* THE PROBLEM: Copy out the data so that nothing differs from the original.

* MATERIAL FOR THIS EXERCISE:
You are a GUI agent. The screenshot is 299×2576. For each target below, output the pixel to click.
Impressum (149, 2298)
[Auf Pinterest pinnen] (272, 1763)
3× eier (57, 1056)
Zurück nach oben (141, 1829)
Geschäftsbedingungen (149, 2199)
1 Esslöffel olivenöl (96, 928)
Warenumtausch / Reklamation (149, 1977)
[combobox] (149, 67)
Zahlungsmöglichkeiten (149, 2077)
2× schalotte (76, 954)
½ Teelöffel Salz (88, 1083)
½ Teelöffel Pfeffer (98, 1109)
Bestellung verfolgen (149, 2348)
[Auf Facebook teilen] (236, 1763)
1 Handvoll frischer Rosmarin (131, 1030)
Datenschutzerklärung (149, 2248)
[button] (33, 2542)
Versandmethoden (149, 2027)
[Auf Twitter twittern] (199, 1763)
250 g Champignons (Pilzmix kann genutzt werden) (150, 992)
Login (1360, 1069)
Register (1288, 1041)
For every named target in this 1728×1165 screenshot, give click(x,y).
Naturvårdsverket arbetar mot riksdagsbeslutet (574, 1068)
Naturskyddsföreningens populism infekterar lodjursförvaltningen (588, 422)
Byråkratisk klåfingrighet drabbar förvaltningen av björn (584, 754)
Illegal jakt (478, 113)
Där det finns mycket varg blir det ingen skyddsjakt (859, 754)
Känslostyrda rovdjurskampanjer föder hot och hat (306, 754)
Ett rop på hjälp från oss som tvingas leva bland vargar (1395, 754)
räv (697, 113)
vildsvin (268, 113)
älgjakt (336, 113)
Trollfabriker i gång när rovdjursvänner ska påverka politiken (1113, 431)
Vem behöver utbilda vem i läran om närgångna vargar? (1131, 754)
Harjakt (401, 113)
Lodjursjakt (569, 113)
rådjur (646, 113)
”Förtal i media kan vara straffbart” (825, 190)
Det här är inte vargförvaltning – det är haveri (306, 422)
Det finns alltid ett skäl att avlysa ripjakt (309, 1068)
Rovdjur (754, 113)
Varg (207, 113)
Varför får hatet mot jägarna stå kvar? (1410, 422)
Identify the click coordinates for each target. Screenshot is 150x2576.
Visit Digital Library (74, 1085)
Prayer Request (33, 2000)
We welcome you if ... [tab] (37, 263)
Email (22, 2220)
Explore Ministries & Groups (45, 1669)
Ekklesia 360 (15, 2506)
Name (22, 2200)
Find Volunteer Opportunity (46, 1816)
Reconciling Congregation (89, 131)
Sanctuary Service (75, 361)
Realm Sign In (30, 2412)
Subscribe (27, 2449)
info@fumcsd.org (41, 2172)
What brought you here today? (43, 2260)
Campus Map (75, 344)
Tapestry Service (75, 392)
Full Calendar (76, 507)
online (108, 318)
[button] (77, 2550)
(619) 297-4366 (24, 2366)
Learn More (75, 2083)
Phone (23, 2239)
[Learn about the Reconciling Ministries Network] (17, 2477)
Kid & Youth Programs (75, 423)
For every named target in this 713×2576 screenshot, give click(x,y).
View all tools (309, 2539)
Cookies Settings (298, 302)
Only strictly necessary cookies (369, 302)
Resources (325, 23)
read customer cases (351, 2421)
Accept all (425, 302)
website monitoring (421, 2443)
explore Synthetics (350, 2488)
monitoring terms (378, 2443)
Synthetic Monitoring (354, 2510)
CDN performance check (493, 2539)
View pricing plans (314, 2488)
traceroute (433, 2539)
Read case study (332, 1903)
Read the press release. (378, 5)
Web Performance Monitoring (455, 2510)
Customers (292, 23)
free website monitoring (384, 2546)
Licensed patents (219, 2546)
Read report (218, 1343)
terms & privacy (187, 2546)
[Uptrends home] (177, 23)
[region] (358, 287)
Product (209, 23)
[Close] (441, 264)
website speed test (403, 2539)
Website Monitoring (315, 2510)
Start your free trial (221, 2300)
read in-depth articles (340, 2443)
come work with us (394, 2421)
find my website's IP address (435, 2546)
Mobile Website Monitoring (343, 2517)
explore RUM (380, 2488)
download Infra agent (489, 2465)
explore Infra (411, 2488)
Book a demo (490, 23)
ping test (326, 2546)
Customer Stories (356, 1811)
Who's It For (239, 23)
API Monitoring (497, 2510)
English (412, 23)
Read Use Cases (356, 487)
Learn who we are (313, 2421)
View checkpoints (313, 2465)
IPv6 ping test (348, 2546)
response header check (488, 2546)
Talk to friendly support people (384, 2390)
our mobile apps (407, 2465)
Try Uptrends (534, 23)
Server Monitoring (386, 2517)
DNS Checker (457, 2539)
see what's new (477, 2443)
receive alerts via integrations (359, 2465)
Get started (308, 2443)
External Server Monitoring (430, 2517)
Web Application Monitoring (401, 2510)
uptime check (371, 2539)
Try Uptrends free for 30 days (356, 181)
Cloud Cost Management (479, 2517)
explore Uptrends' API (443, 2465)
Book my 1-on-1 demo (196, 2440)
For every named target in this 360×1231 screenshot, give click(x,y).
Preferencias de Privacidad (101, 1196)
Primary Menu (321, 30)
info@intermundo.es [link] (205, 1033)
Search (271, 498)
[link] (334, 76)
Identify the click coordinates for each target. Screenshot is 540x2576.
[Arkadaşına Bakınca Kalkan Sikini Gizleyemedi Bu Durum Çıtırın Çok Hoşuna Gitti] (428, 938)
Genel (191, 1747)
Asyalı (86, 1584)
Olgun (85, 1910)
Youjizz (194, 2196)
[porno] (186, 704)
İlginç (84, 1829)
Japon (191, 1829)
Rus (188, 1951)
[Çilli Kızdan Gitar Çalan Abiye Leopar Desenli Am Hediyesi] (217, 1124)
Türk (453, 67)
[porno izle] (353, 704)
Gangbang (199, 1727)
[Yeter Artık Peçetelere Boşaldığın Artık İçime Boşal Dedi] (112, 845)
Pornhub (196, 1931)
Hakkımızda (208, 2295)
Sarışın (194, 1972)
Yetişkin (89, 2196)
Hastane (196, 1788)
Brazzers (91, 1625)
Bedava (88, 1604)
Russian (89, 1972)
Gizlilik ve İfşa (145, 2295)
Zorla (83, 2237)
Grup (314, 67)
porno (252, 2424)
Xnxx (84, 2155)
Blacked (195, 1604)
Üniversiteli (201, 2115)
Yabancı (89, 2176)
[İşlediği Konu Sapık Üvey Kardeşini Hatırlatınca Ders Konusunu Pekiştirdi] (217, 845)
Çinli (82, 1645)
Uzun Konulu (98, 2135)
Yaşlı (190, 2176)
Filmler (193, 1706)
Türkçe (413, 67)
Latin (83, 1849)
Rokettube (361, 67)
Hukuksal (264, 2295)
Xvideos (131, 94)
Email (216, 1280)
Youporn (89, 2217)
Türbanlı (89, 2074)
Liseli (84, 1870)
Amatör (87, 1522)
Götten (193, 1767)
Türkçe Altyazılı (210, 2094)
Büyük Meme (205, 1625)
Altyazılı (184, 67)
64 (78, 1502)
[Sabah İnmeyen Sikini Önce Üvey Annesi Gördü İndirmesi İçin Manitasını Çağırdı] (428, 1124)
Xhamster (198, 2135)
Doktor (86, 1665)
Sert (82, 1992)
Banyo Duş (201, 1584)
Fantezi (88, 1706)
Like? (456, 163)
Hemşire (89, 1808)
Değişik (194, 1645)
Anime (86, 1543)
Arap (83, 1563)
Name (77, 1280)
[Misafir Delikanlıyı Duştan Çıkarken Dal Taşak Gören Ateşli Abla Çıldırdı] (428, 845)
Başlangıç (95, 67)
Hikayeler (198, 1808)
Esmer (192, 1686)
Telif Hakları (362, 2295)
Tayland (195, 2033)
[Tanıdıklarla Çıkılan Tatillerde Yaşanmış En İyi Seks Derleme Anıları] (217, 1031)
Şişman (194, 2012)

* EXERCISE SOLUTION:
You are a GUI agent. The screenshot is 299×2576. For each target below, output the pixel to click.
Impressum (149, 2298)
[Auf Pinterest pinnen] (272, 1763)
3× eier (57, 1056)
Zurück nach oben (141, 1829)
Geschäftsbedingungen (149, 2199)
1 Esslöffel olivenöl (96, 928)
Warenumtausch / Reklamation (149, 1977)
[combobox] (149, 67)
Zahlungsmöglichkeiten (149, 2077)
2× schalotte (76, 954)
½ Teelöffel Salz (88, 1083)
½ Teelöffel Pfeffer (98, 1109)
Bestellung verfolgen (149, 2348)
[Auf Facebook teilen] (236, 1763)
1 Handvoll frischer Rosmarin (131, 1030)
Datenschutzerklärung (149, 2248)
[button] (33, 2542)
Versandmethoden (149, 2027)
[Auf Twitter twittern] (199, 1763)
250 g Champignons (Pilzmix kann genutzt werden) (150, 992)
Login (1360, 1069)
Register (1288, 1041)
For every named target in this 1728×1165 screenshot, give click(x,y).
Naturvårdsverket arbetar mot riksdagsbeslutet (574, 1068)
Naturskyddsföreningens populism infekterar lodjursförvaltningen (588, 422)
Byråkratisk klåfingrighet drabbar förvaltningen av björn (584, 754)
Illegal jakt (478, 113)
Där det finns mycket varg blir det ingen skyddsjakt (859, 754)
Känslostyrda rovdjurskampanjer föder hot och hat (306, 754)
Ett rop på hjälp från oss som tvingas leva bland vargar (1395, 754)
räv (697, 113)
vildsvin (268, 113)
älgjakt (336, 113)
Trollfabriker i gång när rovdjursvänner ska påverka politiken (1113, 431)
Vem behöver utbilda vem i läran om närgångna vargar? (1131, 754)
Harjakt (401, 113)
Lodjursjakt (569, 113)
rådjur (646, 113)
”Förtal i media kan vara straffbart” (825, 190)
Det här är inte vargförvaltning – det är haveri (306, 422)
Det finns alltid ett skäl att avlysa ripjakt (309, 1068)
Rovdjur (754, 113)
Varg (207, 113)
Varför får hatet mot jägarna stå kvar? (1410, 422)
Identify the click coordinates for each target. Screenshot is 150x2576.
Visit Digital Library (74, 1085)
Prayer Request (33, 2000)
We welcome you if ... [tab] (37, 263)
Email (22, 2220)
Explore Ministries & Groups (45, 1669)
Ekklesia 360 (15, 2506)
Name (22, 2200)
Find Volunteer Opportunity (46, 1816)
Reconciling Congregation (89, 131)
Sanctuary Service (75, 361)
Realm Sign In (30, 2412)
Subscribe (27, 2449)
info@fumcsd.org (41, 2172)
What brought you here today? (43, 2260)
Campus Map (75, 344)
Tapestry Service (75, 392)
Full Calendar (76, 507)
online (108, 318)
[button] (77, 2550)
(619) 297-4366 (24, 2366)
Learn More (75, 2083)
Phone (23, 2239)
[Learn about the Reconciling Ministries Network] (17, 2477)
Kid & Youth Programs (75, 423)
For every named target in this 713×2576 screenshot, give click(x,y).
View all tools (309, 2539)
Cookies Settings (298, 302)
Only strictly necessary cookies (369, 302)
Resources (325, 23)
read customer cases (351, 2421)
Accept all (425, 302)
website monitoring (421, 2443)
explore Synthetics (350, 2488)
monitoring terms (378, 2443)
Synthetic Monitoring (354, 2510)
CDN performance check (493, 2539)
View pricing plans (314, 2488)
traceroute (433, 2539)
Read case study (332, 1903)
Read the press release. (378, 5)
Web Performance Monitoring (455, 2510)
Customers (292, 23)
free website monitoring (384, 2546)
Licensed patents (219, 2546)
Read report (218, 1343)
terms & privacy (187, 2546)
[Uptrends home] (177, 23)
[region] (358, 287)
Product (209, 23)
[Close] (441, 264)
website speed test (403, 2539)
Website Monitoring (315, 2510)
Start your free trial (221, 2300)
read in-depth articles (340, 2443)
come work with us (394, 2421)
find my website's IP address (435, 2546)
Mobile Website Monitoring (343, 2517)
explore RUM (380, 2488)
download Infra agent (489, 2465)
explore Infra (411, 2488)
Book a demo (490, 23)
ping test (326, 2546)
Customer Stories (356, 1811)
Who's It For (239, 23)
API Monitoring (497, 2510)
English (412, 23)
Read Use Cases (356, 487)
Learn who we are (313, 2421)
View checkpoints (313, 2465)
IPv6 ping test (348, 2546)
response header check (488, 2546)
Talk to friendly support people (384, 2390)
our mobile apps (407, 2465)
Try Uptrends (534, 23)
Server Monitoring (386, 2517)
DNS Checker (457, 2539)
see what's new (477, 2443)
receive alerts via integrations (359, 2465)
Get started (308, 2443)
External Server Monitoring (430, 2517)
Web Application Monitoring (401, 2510)
uptime check (371, 2539)
Try Uptrends free for 30 days (356, 181)
Cloud Cost Management (479, 2517)
explore Uptrends' API (443, 2465)
Book my 1-on-1 demo (196, 2440)
For every named target in this 360×1231 screenshot, give click(x,y).
Preferencias de Privacidad (101, 1196)
Primary Menu (321, 30)
info@intermundo.es [link] (205, 1033)
Search (271, 498)
[link] (334, 76)
Identify the click coordinates for each target. Screenshot is 540x2576.
[Arkadaşına Bakınca Kalkan Sikini Gizleyemedi Bu Durum Çıtırın Çok Hoşuna Gitti] (428, 938)
Genel (191, 1747)
Asyalı (86, 1584)
Olgun (85, 1910)
Youjizz (194, 2196)
[porno] (186, 704)
İlginç (84, 1829)
Japon (191, 1829)
Rus (188, 1951)
[Çilli Kızdan Gitar Çalan Abiye Leopar Desenli Am Hediyesi] (217, 1124)
Türk (453, 67)
[porno izle] (353, 704)
Gangbang (199, 1727)
[Yeter Artık Peçetelere Boşaldığın Artık İçime Boşal Dedi] (112, 845)
Pornhub (196, 1931)
Hakkımızda (208, 2295)
Sarışın (194, 1972)
Yetişkin (89, 2196)
Hastane (196, 1788)
Brazzers (91, 1625)
Bedava (88, 1604)
Russian (89, 1972)
Gizlilik ve İfşa (145, 2295)
Zorla (83, 2237)
Grup (314, 67)
porno (252, 2424)
Xnxx (84, 2155)
Blacked (195, 1604)
Üniversiteli (201, 2115)
Yabancı (89, 2176)
[İşlediği Konu Sapık Üvey Kardeşini Hatırlatınca Ders Konusunu Pekiştirdi] (217, 845)
Çinli (82, 1645)
Uzun Konulu (98, 2135)
Yaşlı (190, 2176)
Filmler (193, 1706)
Türkçe (413, 67)
Latin (83, 1849)
Rokettube (361, 67)
Hukuksal (264, 2295)
Xvideos (131, 94)
Email (216, 1280)
Youporn (89, 2217)
Türbanlı (89, 2074)
Liseli (84, 1870)
Amatör (87, 1522)
Götten (193, 1767)
Türkçe Altyazılı (210, 2094)
Büyük Meme (205, 1625)
Altyazılı (184, 67)
64 (78, 1502)
[Sabah İnmeyen Sikini Önce Üvey Annesi Gördü İndirmesi İçin Manitasını Çağırdı] (428, 1124)
Xhamster (198, 2135)
Doktor (86, 1665)
Sert (82, 1992)
Banyo Duş (201, 1584)
Fantezi (88, 1706)
Like? (456, 163)
Hemşire (89, 1808)
Değişik (194, 1645)
Anime (86, 1543)
Arap (83, 1563)
Name (77, 1280)
[Misafir Delikanlıyı Duştan Çıkarken Dal Taşak Gören Ateşli Abla Çıldırdı] (428, 845)
Başlangıç (95, 67)
Hikayeler (198, 1808)
Esmer (192, 1686)
Telif Hakları (362, 2295)
Tayland (195, 2033)
[Tanıdıklarla Çıkılan Tatillerde Yaşanmış En İyi Seks Derleme Anıları] (217, 1031)
Şişman (194, 2012)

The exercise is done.